High-risk medical devices, children and the FDA: regulatory challenges facing pediatric mechanical circulatory support devices.

Pediatric mechanical circulatory support is a critical unmet need in the United States. Infant- and child-sized ventricular assist devices are currently being developed largely through federal contracts and grants through the National Heart, Lung, and Blood Institute (NHLBI). Human testing and marketing of high-risk devices for children raises epidemiologic and regulatory issues that will need to be addressed. Leaders from the US Food and Drug Administration (FDA), NHLBI, academic pediatric community, and industry convened in January 2006 for the first FDA Workshop on the Regulatory Process for Pediatric Mechanical Circulatory Support Devices. The purpose was to provide the pediatric community with an overview of the federal regulatory process for high-risk medical devices and to review the challenges specific to the development and regulation of pediatric mechanical circulatory support devices. Pediatric mechanical circulatory support present significant epidemiologic, logistic, and financial challenges to industry, federal regulators, and the pediatric community. Early interactions with the FDA, shared appreciation of challenges, and careful planning will be critical to avoid unnecessary delays in making potentially life-saving devices available for children. Collaborative efforts to address these challenges are warranted.

The National Heart, Lung, and Blood Institute Pediatric Circulatory Support Program.

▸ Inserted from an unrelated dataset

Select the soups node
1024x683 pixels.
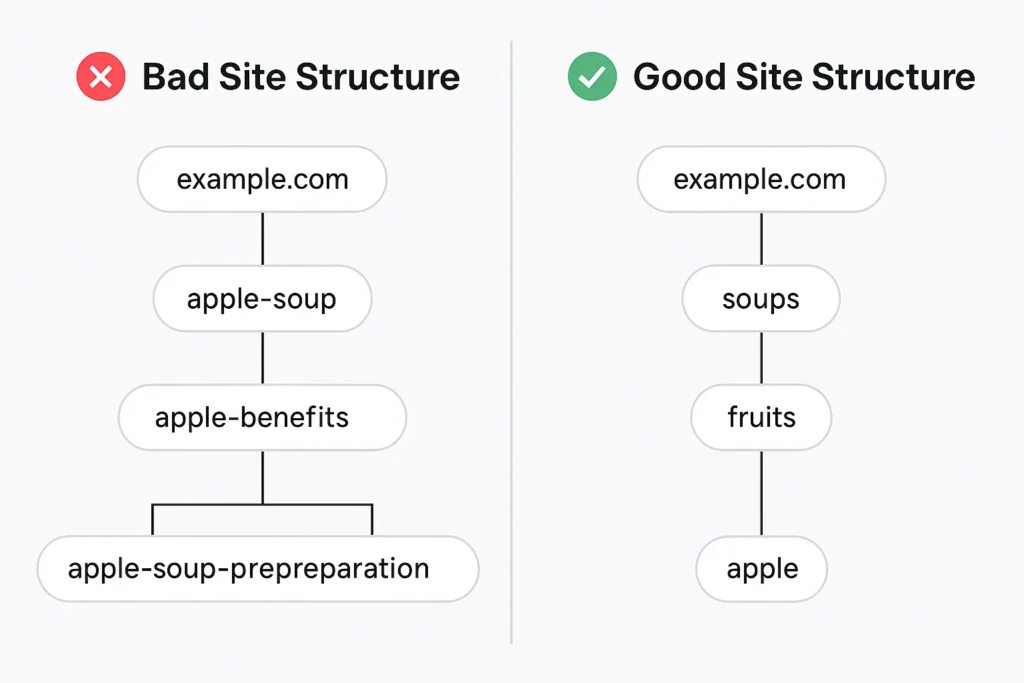click(x=761, y=298)
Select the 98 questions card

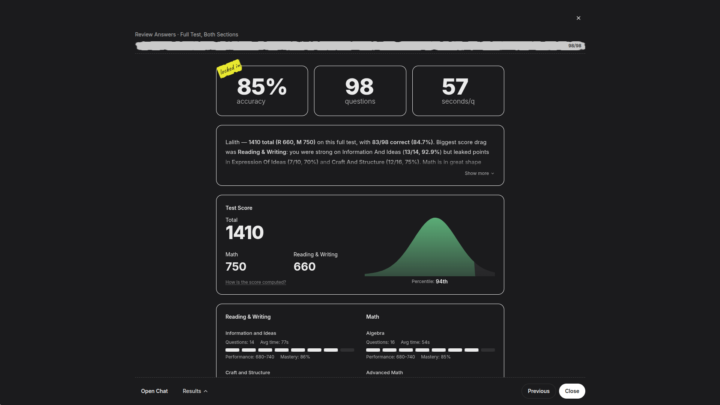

Options for the circulatory support of pediatric patients under the age of 5 years are currently limited to short-term extracorporeal devices, the use of which is often complicated by infection, bleeding, and thromboembolism. Recognizing this void, the National Heart, Lung, and Blood Institute solicited proposals for the development of novel circulatory support systems for infants and children from 2 to 25 kg with congenital or acquired cardiovascular disease. Five contracts were awarded to develop a family of devices that includes (1) an implantable mixed-flow ventricular assist device designed specifically for patients up to 2 years of age, (2) another mixed-flow ventricular assist device that can be implanted intravascularly or extravascularly depending on patient size, (3) compact integrated pediatric cardiopulmonary assist systems, (4) apically implanted axial-flow ventricular assist devices, and (5) pulsatile-flow ventricular assist devices. The common objective for these devices is to reliably provide circulatory support for infants and children while minimizing risks related to infection, bleeding, and thromboembolism. The devices are expected to be ready for clinical studies at the conclusion of the awards in 2009.